The development of a pollen tube that can transport sperm cells without the need for free swimming was a breakthrough that around 200 Mya secured the explosive radiation of seed plants that now became able to colonise the more arid regions of our planet. Pollen is a structure optimised for motility, which implies that growth and metabolism have to be arrested and are released only in the moment, when the pollen touches the surface of the stigma. Then, in extremely short time, not only metabolic activity has to be boosted rapidly to sustain rapid growth of the pollen tube, but also the polarity of the emerging cell has to be adjusted efficiently in concert with chemoattractive signals from the egg cell and the conductive tissue of the style. In their review, Lang et al. (2014) focus on the role of proton pumps as synchronisers of the signalling. The polar growth of the pollen tube relies on an oscillatory network of calcium-dependent signalling, actin dynamics, and vesicle transport to the growing tip that is guided and modulated by chemical signals from the female partner (reviewed in Vidali and Hepler 2001). Again, calcium signalling is cross-connected with phosphoinositide. And again, proton gradients are important, because they provide the chemical energy necessary to drive the transport of other signals (such as calcium) across the membrane. The authors work out that the plasma membrane-based proton ATPases can act as integrators that cross-link and “negotiate” different directional cues (similar to animal fertilisation, in addition to chemical signals, also physical signals, such as osmotic potential, or mechanic impedance by the guiding stylar tissue are relevant) to transduce them into changes of growth rate.
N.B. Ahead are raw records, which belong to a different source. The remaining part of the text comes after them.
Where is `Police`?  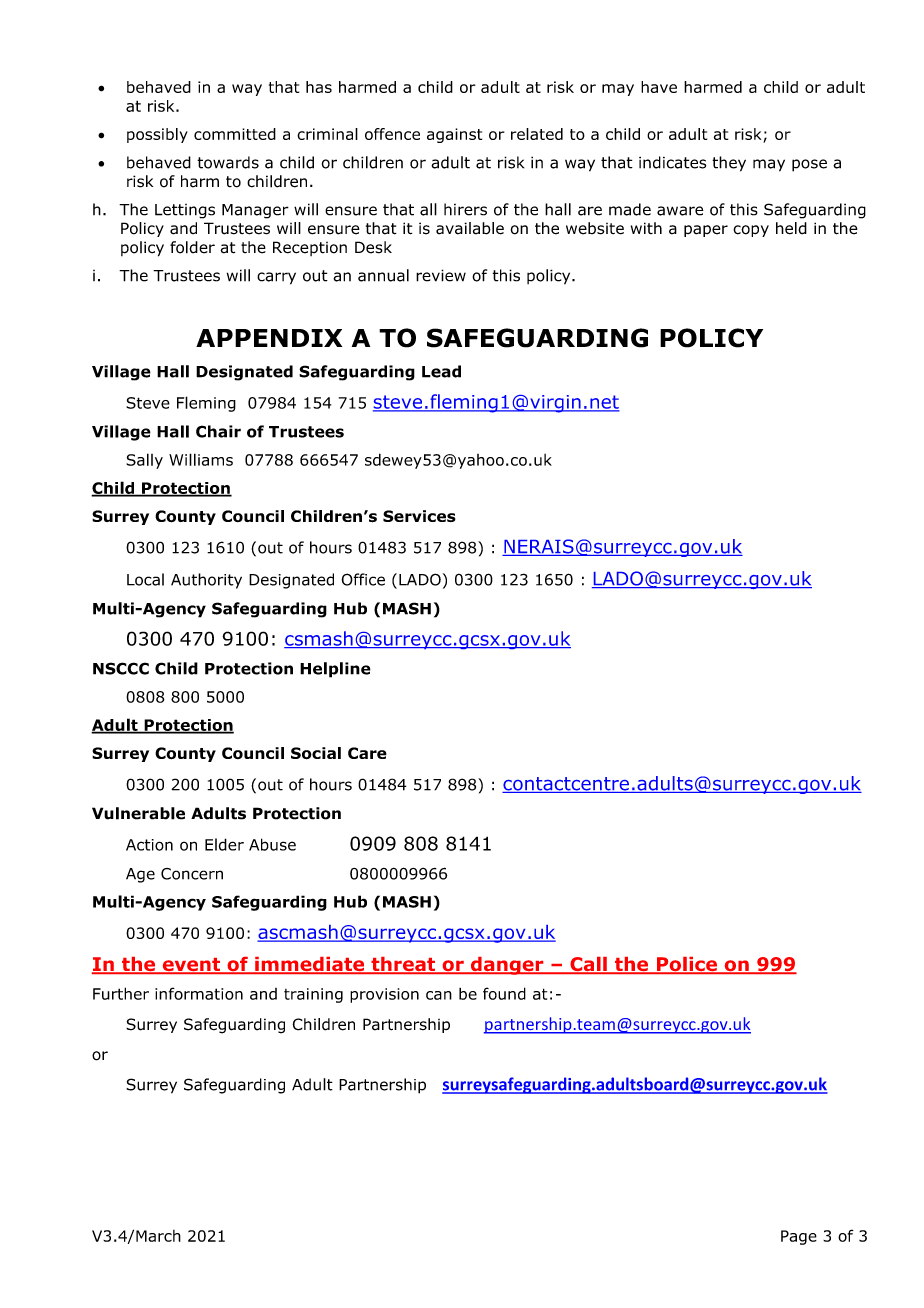 Police is located at coordinates (687, 965).
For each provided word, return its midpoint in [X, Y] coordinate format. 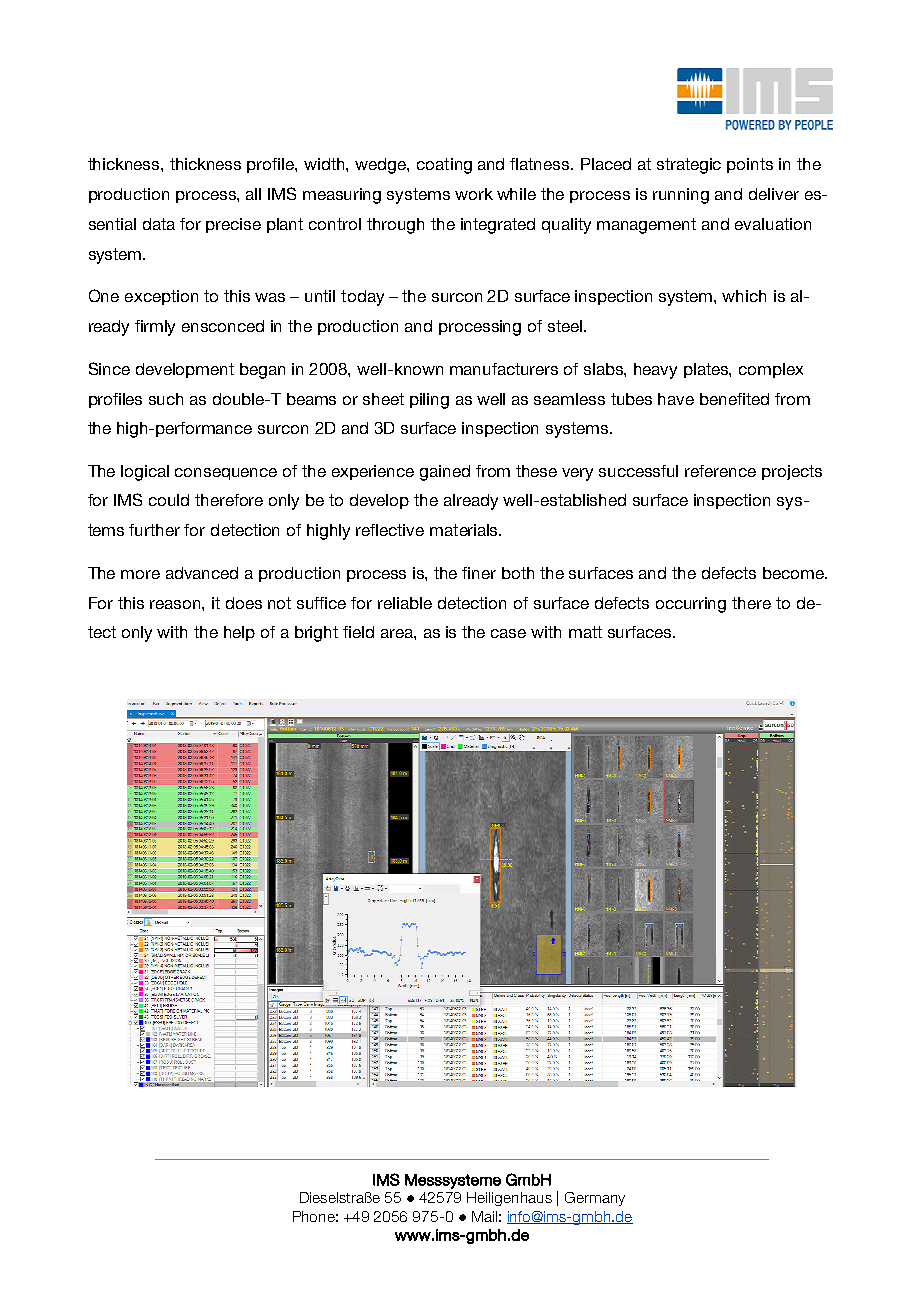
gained [445, 473]
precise [233, 225]
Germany [595, 1199]
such [166, 399]
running [681, 196]
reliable [405, 603]
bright [316, 634]
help [239, 633]
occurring [691, 605]
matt [585, 632]
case [508, 633]
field [358, 632]
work [474, 194]
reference [720, 471]
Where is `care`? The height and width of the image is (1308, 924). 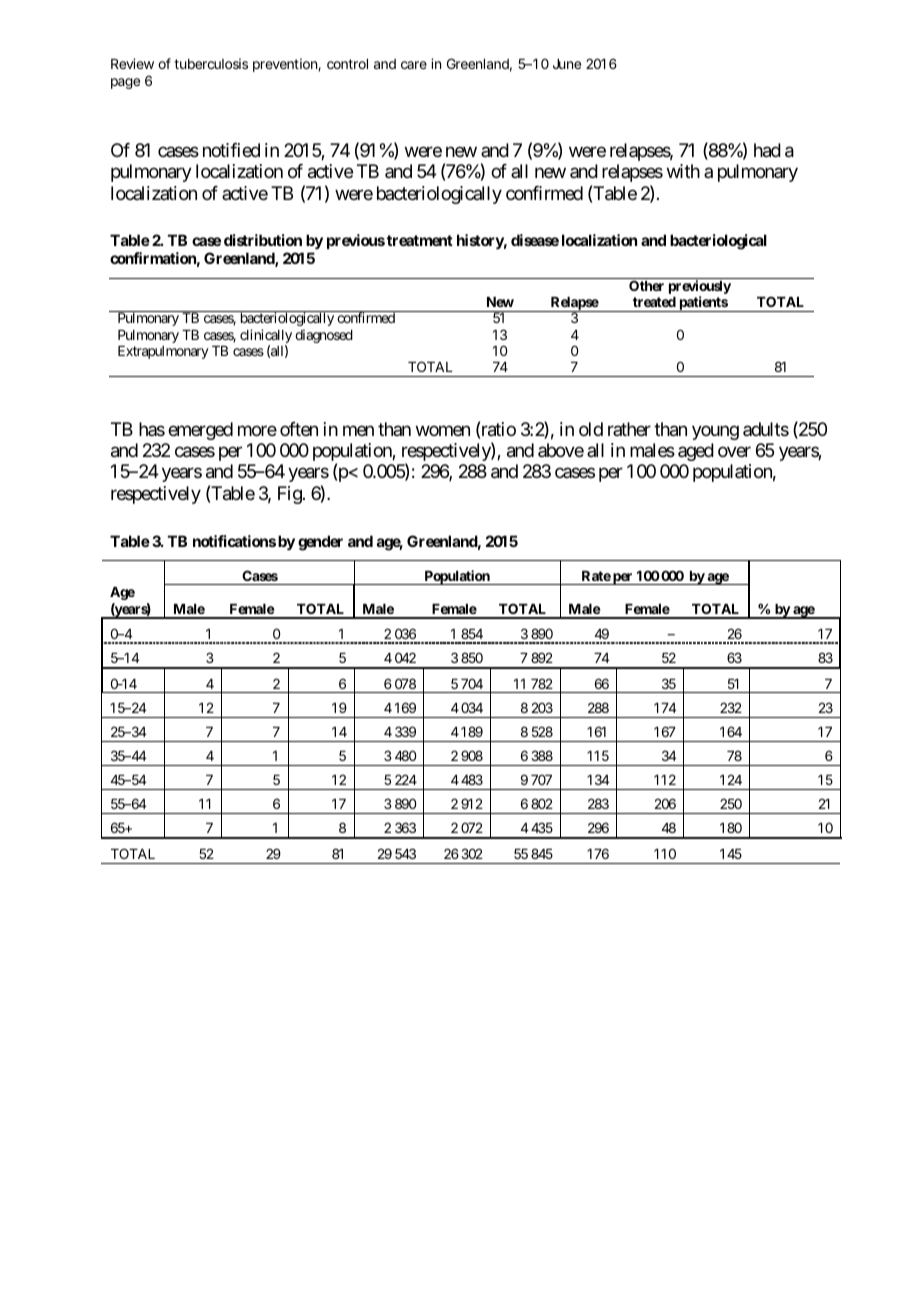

Thus, although the mode of motility is completely different, and the molecular players are different as well, some of the molecular signals and their functionalities seem to be shared when the directional motility of animal and plant germ cells is compared. These commonalities probably arise from convergence rather than homology, probably because they just exploit general cybernetic principles of self-organisation rather than being the product of strict genetic control.